Tari, la prima rata è scaduta da oggi si rischiano sanzioni

11 Aprile 2017

PESCARA. È terminata la tregua di dieci giorni per i contribuenti che non avevano ancora versato la prima rata della Tari. Da oggi, almeno in teoria, dovrebbero scattare le sanzioni. Ma come faranno...

PESCARA. È terminata la tregua di dieci giorni per i contribuenti che non avevano ancora versato la prima rata della Tari. Da oggi, almeno in teoria, dovrebbero scattare le sanzioni. Ma come faranno gli uffici comunali a stabilire se il contribuente abbia ritardato il versamento della prima rata, oppure abbia deciso di effettuare il pagamento in un’unica soluzione con scadenza il prossimo 16 giugno?

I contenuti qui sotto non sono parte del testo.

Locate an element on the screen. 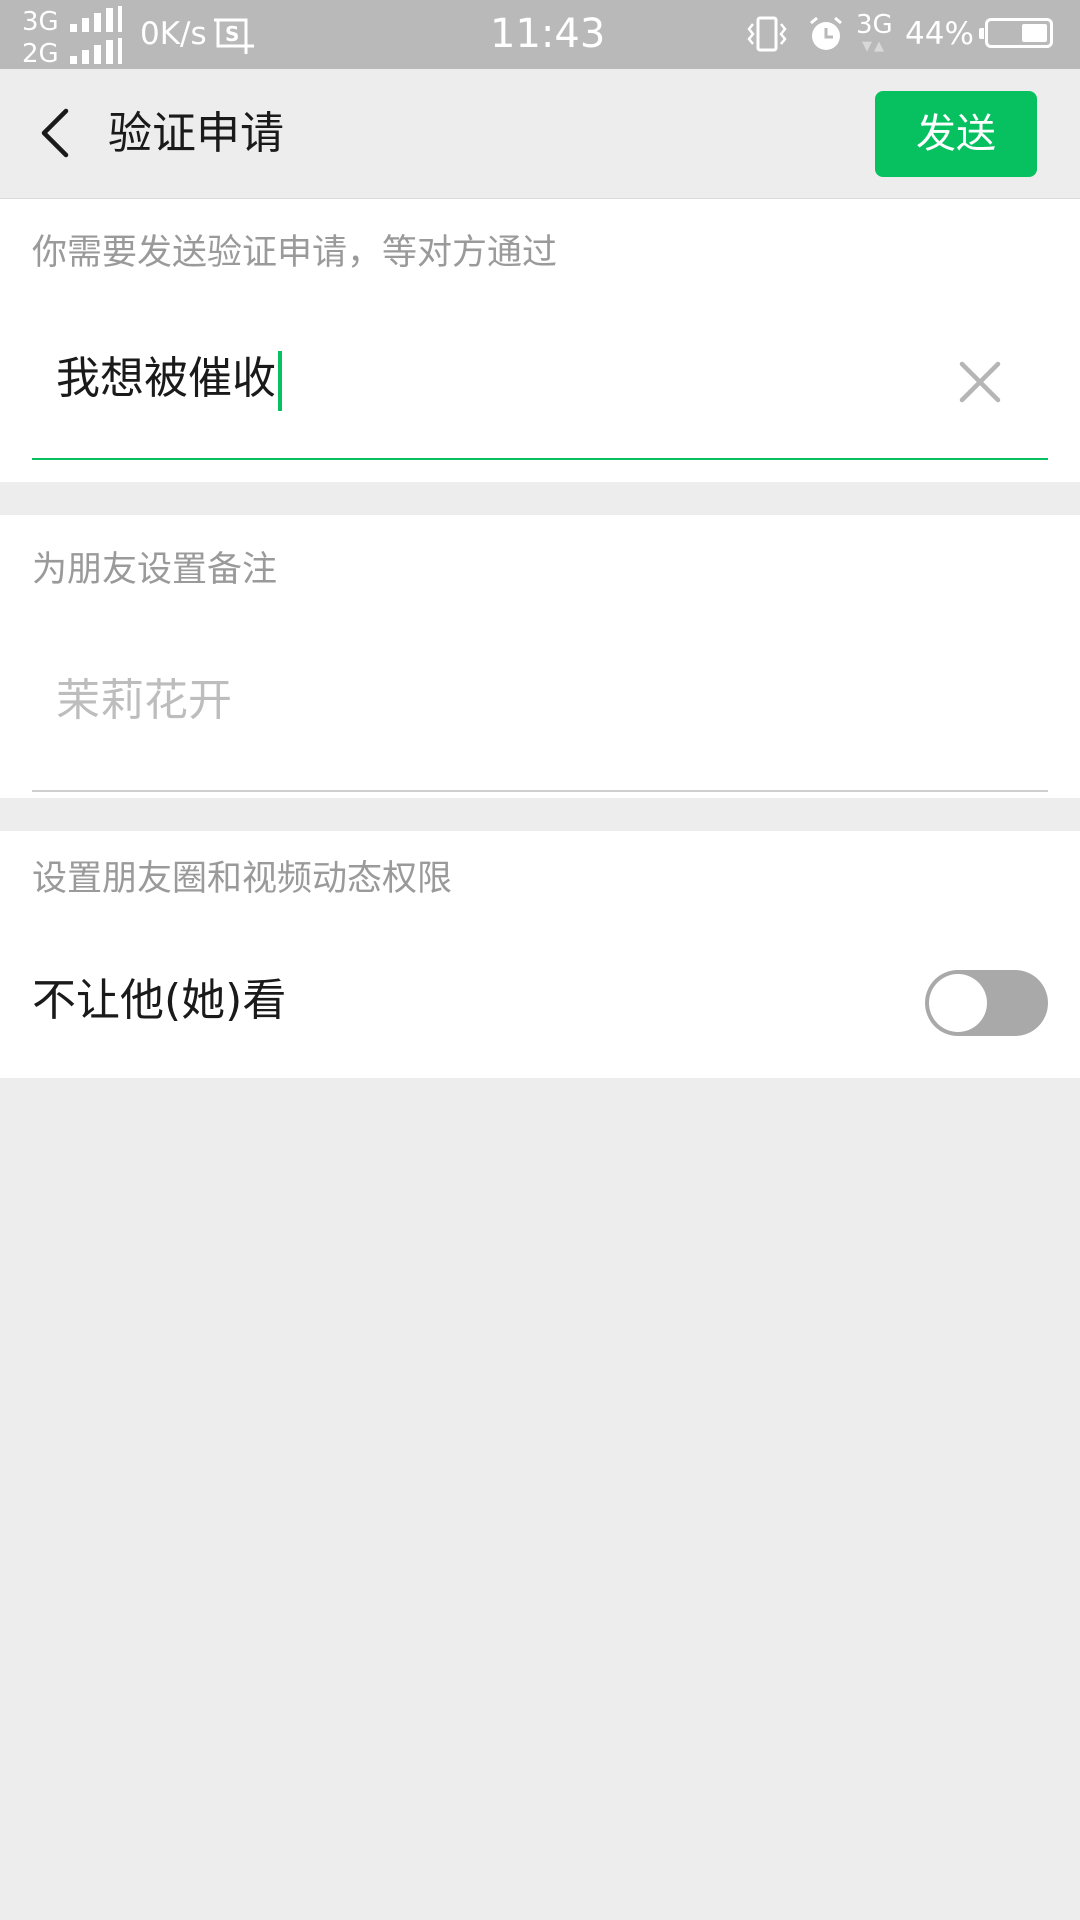 The width and height of the screenshot is (1080, 1920). chevron-left-icon is located at coordinates (55, 133).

Intanto, ieri l’assessore ai tributi Giuliano Diodati ha fatto sapere che «ammontano a poco meno del 5 per cento» i bollettini della tassa sui rifiuti che non sono stati recapitati, su un totale di 60mila. «Il 5 per cento delle missive», ha spiegato, «non è stato possibile recapitarlo dalla ditta incaricata dal Comune per le spedizioni. Su 60mila, 5mila sono stati inviati via Pec, per la prima volta nella storia dell'ente. Questo dice il report delle operazioni, da me richiesto per capire come migliorare il servizio e renderlo innovativo». «Il 5 per cento», ha fatto notare, «è una percentuale fisiologica. Del totale delle 2.859 lettere inevase, 457 avevano cassette inaccessibili, 91 i numeri civici inesistente, 12 l’indirizzo errato, 1.853 il destinatario sconosciuto».